- DATA SECTION:
★ ★ ★ ★ ★

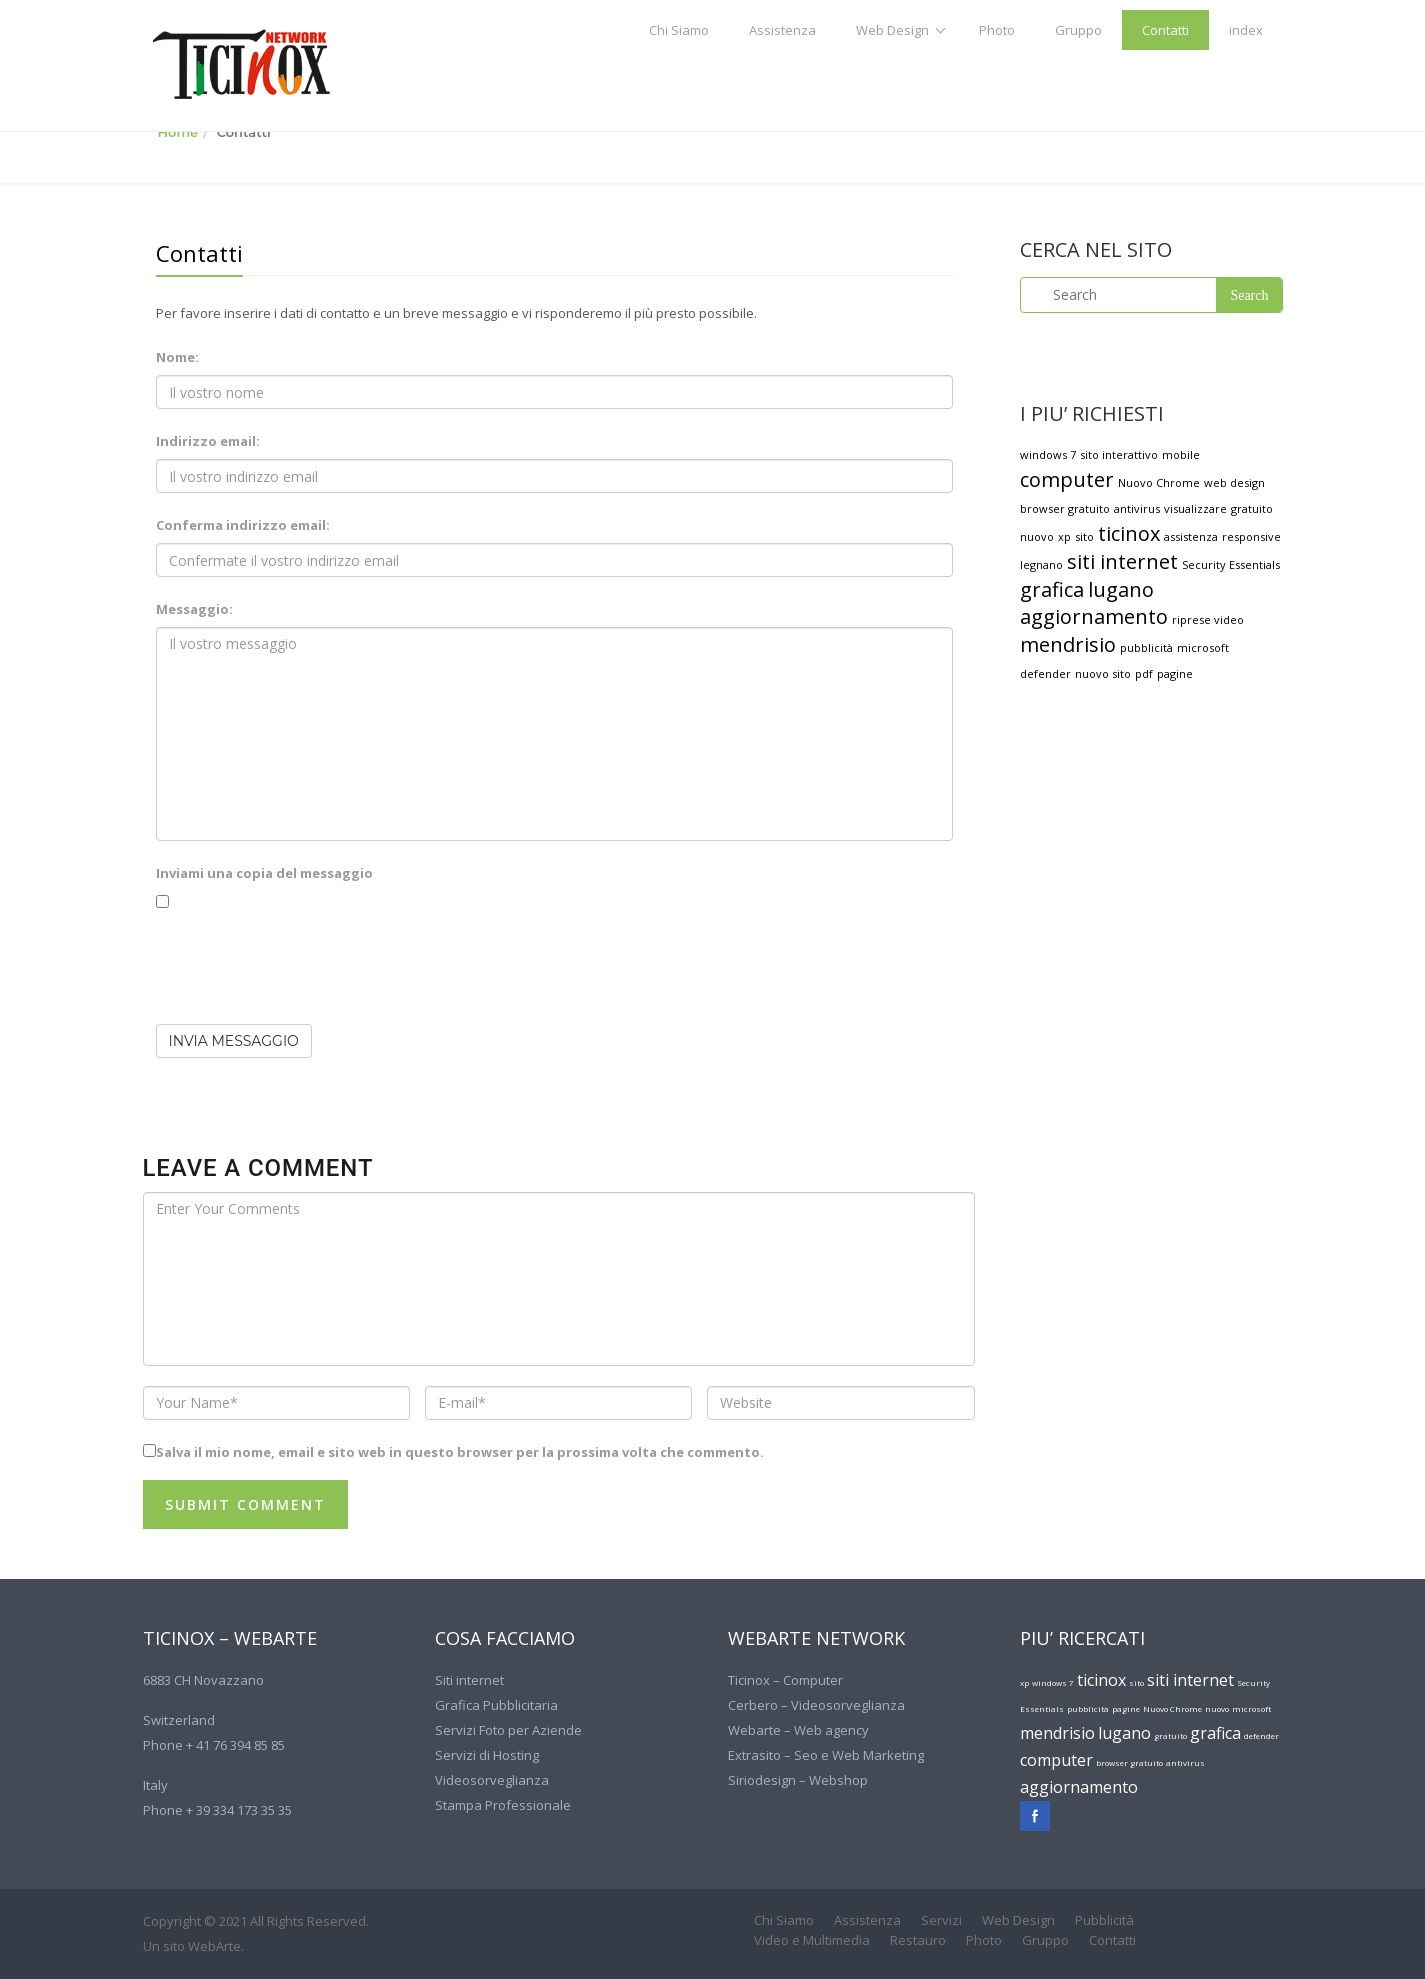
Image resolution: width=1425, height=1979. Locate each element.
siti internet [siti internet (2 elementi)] (1122, 561)
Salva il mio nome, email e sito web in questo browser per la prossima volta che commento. (460, 1452)
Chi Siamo (679, 30)
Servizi (941, 1920)
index (1246, 30)
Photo (997, 30)
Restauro (918, 1940)
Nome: (177, 357)
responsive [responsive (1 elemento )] (1251, 536)
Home (178, 132)
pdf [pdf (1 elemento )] (1144, 673)
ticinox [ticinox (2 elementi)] (1129, 533)
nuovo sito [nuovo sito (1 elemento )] (1103, 673)
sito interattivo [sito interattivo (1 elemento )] (1119, 454)
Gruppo (1078, 30)
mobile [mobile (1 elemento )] (1181, 454)
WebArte (214, 1946)
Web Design (892, 30)
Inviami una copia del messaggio (264, 873)
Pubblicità (1104, 1920)
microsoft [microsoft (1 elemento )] (1203, 647)
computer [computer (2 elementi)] (1067, 479)
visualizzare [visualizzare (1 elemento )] (1195, 508)
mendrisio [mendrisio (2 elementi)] (1068, 644)
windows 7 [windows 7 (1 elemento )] (1048, 454)
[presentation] (308, 970)
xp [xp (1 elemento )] (1064, 536)
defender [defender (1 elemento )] (1045, 673)
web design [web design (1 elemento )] (1234, 482)
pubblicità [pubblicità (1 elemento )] (1146, 647)
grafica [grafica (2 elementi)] (1052, 589)
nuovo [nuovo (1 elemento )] (1037, 536)
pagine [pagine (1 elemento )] (1175, 673)
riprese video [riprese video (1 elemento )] (1208, 619)
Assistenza (782, 30)
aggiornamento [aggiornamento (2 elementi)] (1094, 616)
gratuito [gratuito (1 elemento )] (1252, 508)
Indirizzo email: (208, 441)
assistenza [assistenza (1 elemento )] (1191, 536)
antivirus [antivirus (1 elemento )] (1137, 508)
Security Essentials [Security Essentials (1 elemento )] (1231, 564)
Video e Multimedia (812, 1940)
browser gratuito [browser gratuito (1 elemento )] (1065, 508)
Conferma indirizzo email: (243, 525)
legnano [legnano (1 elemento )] (1041, 564)
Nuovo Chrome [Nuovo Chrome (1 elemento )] (1159, 482)
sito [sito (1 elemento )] (1084, 536)
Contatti (1165, 30)
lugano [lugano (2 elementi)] (1121, 589)
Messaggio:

★ ★ ★ ★ ★

Return every line of the records exactly as given, pictures excluded.

- SOLUTION TO THIS TASK:
Image resolution: width=1425, height=1979. Locate each element.
siti internet [siti internet (2 elementi)] (1122, 561)
Salva il mio nome, email e sito web in questo browser per la prossima volta che commento. (460, 1452)
Chi Siamo (679, 30)
Servizi (941, 1920)
index (1246, 30)
Photo (997, 30)
Restauro (918, 1940)
Nome: (177, 357)
responsive [responsive (1 elemento )] (1251, 536)
Home (178, 132)
pdf [pdf (1 elemento )] (1144, 673)
ticinox [ticinox (2 elementi)] (1129, 533)
nuovo sito [nuovo sito (1 elemento )] (1103, 673)
sito interattivo [sito interattivo (1 elemento )] (1119, 454)
Gruppo (1078, 30)
mobile [mobile (1 elemento )] (1181, 454)
WebArte (214, 1946)
Web Design (892, 30)
Inviami una copia del messaggio (264, 873)
Pubblicità (1104, 1920)
microsoft [microsoft (1 elemento )] (1203, 647)
computer [computer (2 elementi)] (1067, 479)
visualizzare [visualizzare (1 elemento )] (1195, 508)
mendrisio [mendrisio (2 elementi)] (1068, 644)
windows 7 [windows 7 (1 elemento )] (1048, 454)
[presentation] (308, 970)
xp [xp (1 elemento )] (1064, 536)
defender [defender (1 elemento )] (1045, 673)
web design [web design (1 elemento )] (1234, 482)
pubblicità [pubblicità (1 elemento )] (1146, 647)
grafica [grafica (2 elementi)] (1052, 589)
nuovo [nuovo (1 elemento )] (1037, 536)
pagine [pagine (1 elemento )] (1175, 673)
riprese video [riprese video (1 elemento )] (1208, 619)
Assistenza (782, 30)
aggiornamento [aggiornamento (2 elementi)] (1094, 616)
gratuito [gratuito (1 elemento )] (1252, 508)
Indirizzo email: (208, 441)
assistenza [assistenza (1 elemento )] (1191, 536)
antivirus [antivirus (1 elemento )] (1137, 508)
Security Essentials [Security Essentials (1 elemento )] (1231, 564)
Video e Multimedia (812, 1940)
browser gratuito [browser gratuito (1 elemento )] (1065, 508)
Conferma indirizzo email: (243, 525)
legnano [legnano (1 elemento )] (1041, 564)
Nuovo Chrome [Nuovo Chrome (1 elemento )] (1159, 482)
sito [sito (1 elemento )] (1084, 536)
Contatti (1165, 30)
lugano [lugano (2 elementi)] (1121, 589)
Messaggio:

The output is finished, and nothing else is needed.